La raison? Des conditions climatiques hors du commun.

Jacques Caraës a reconnu que dès le départ les bateaux ont dû faire face à un hémisphère nord avec des dépressions jamais vues. Les marins et leurs embarcations ont été très sollicités. Puis, s’est présenté un océan Indien plus qu’hostile.

Là encore, les bateaux et les skippers ont été largement sollicités avec des mers australes très actives et des systèmes dépressionnaires très importants, a reconnu le directeur de course.

Une mer déchaînée pour les marins du Vendée Globe

La tempête frappe la tête de la course.

Photo : vendée globe

C’est la nature qui vous laisse passer ou pas. Dans ce sport qu’est la voile, c’est la nature qui commande.

Une citation de :Jacques Caraës, directeur de course

Une déclaration qui n’est pas pour rassurer la tête de la course, car c’est une tempête infernale qui attend les navigateurs. Des vents de 45 nœuds avec des rafales à 60 et des vagues de 9 mètres sont prévus. Le meneur Charlie Dalin redoute les prochaines heures et s’apprête à affronter la tempête la plus puissante depuis le départ.

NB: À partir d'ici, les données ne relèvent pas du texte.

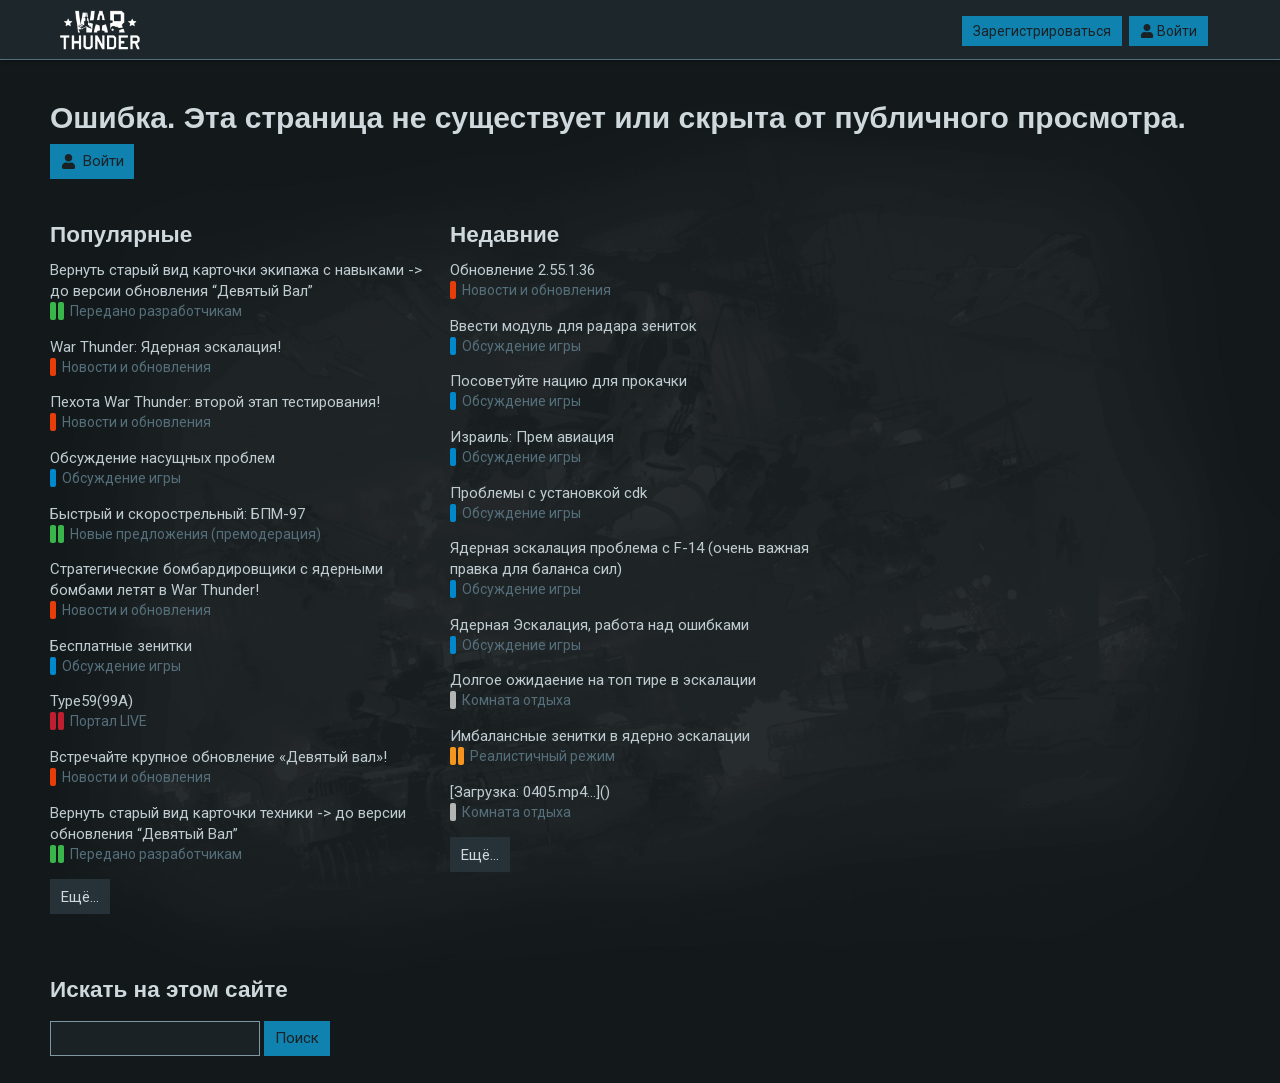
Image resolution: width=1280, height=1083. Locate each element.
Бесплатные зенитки (121, 646)
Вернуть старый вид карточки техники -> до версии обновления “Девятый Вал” (228, 823)
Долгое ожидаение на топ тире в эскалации (603, 680)
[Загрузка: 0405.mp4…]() (530, 792)
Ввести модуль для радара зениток (573, 326)
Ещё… (80, 897)
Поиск (297, 1038)
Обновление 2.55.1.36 (522, 270)
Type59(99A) (91, 701)
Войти (1168, 31)
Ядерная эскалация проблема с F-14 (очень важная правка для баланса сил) (629, 558)
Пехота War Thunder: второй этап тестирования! (215, 402)
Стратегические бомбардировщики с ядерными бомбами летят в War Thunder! (216, 579)
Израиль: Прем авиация (532, 437)
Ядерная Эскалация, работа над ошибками (599, 625)
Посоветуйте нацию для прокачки (568, 381)
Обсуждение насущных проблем (162, 458)
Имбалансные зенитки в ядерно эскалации (600, 736)
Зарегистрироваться (1042, 31)
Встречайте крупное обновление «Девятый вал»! (218, 757)
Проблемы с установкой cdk (548, 493)
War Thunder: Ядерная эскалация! (165, 347)
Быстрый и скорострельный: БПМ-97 (177, 514)
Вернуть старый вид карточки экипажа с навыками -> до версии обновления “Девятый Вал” (236, 280)
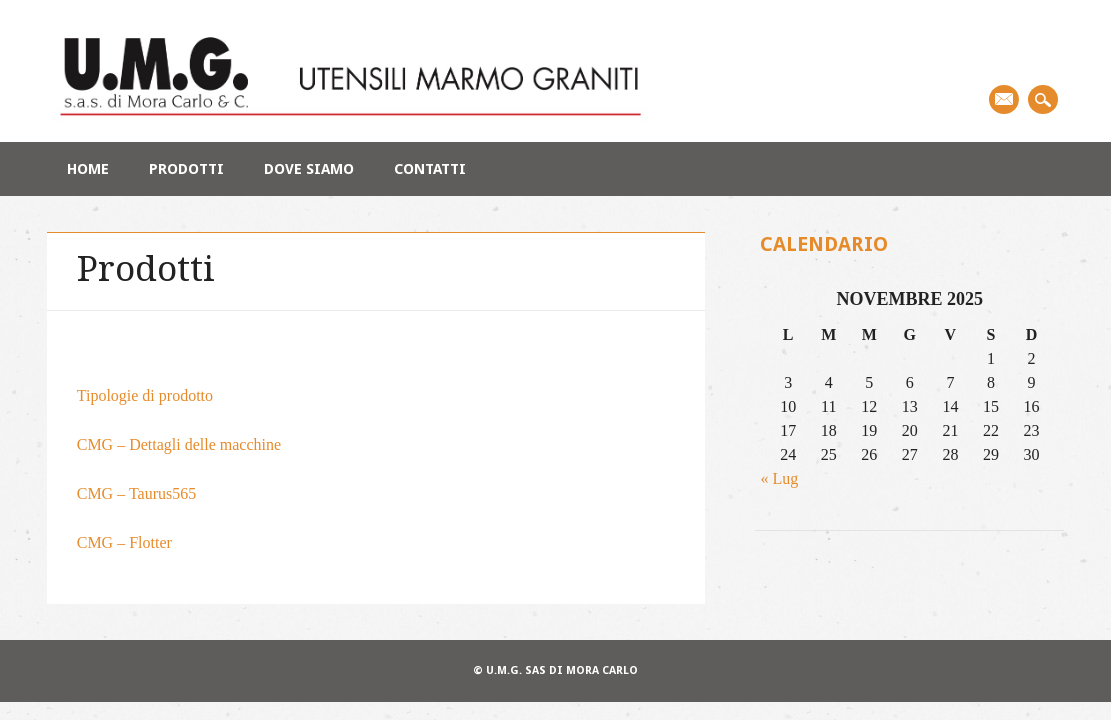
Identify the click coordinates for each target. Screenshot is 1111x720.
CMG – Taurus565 (136, 493)
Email (1004, 99)
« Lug (779, 478)
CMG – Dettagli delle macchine (179, 444)
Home (88, 169)
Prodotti (186, 169)
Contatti (430, 169)
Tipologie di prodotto (145, 395)
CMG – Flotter (124, 542)
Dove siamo (309, 169)
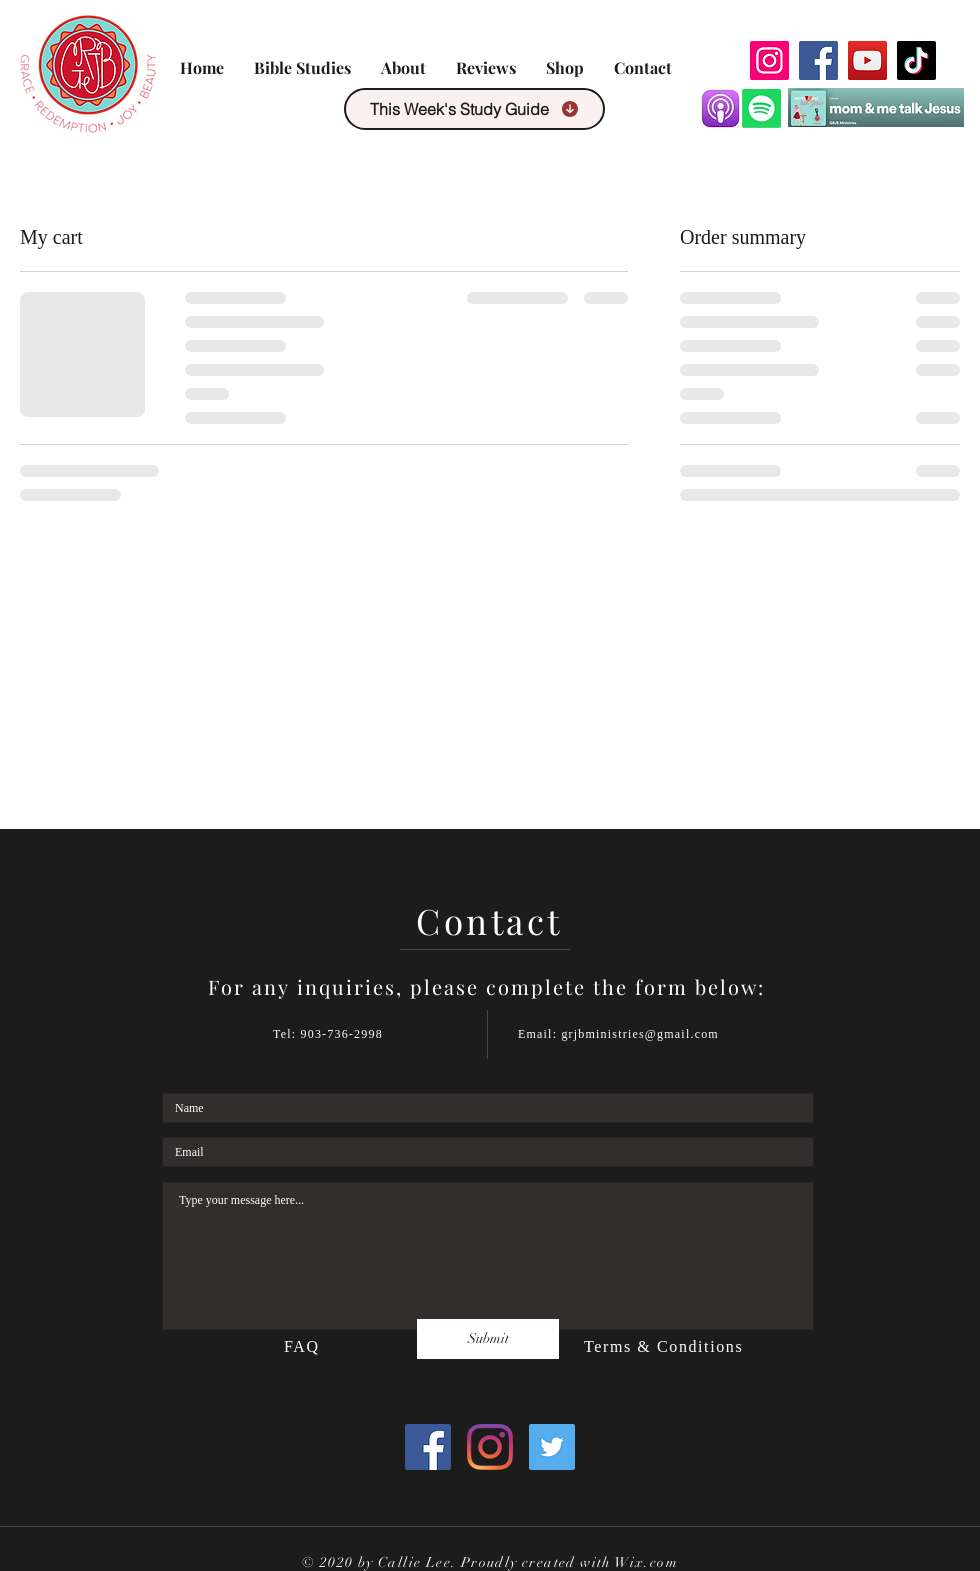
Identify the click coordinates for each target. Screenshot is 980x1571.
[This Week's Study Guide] (474, 109)
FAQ (304, 1346)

Pour bien comprendre ce que vivent en ce moment les meneurs de la course, voilà ce que déclarait plus tôt dans la journée, lors d'un échange radio, Yannick Bestaven qui est actuellement en 3e position sur son bateau Maître CoQ IV.

Il lève le pouce gauche.

En pleine tempête, Yannick Bestaven dans son bateau

Photo : vendée globe

Je m’en sors bien, mais la vie à bord est impressionnante surtout sur ces foilers. C’est la première fois que je rentrais les foils tellement les chocs étaient violents. Même manger est compliqué, il suffit d’un choc et toute la nourriture se retrouve dans le bateau. Donc, il faut ramasser avec les mains, manger avec les mains par terre. Ça te fait constamment valdinguer d’un bord à l’autre du bateau. C’est dur physiquement et moralement de vivre dans un tambour de machine à laver en carbone. Dure vie de sanglier, pauvre sanglier.

Du positif

Le président du Vendée Globe, Yves Auvinet, était tout sourire lors du premier point de presse en direct des Sables-d’Olonne.

Il a annoncé qu’un Français sur deux suivait la course en même temps que 21 pays dans le monde.

Sur le site du Vendée Globe, ce sont 170 millions de pages vues qui ont été enregistrées, un record! Un autre record, c’est celui de la course virtuelle qui permet aux participants de vivre en temps réel la course sur leur propre bateau. Un million de navigateurs de plus de 150 nationalités y participent. Plus de 4000 écoles et de nombreuses entreprises se sont engagées dans la course.

L’aventure continue et le surnom de cette course qu’est l’Everest des mers ne semble vraiment pas usurpé.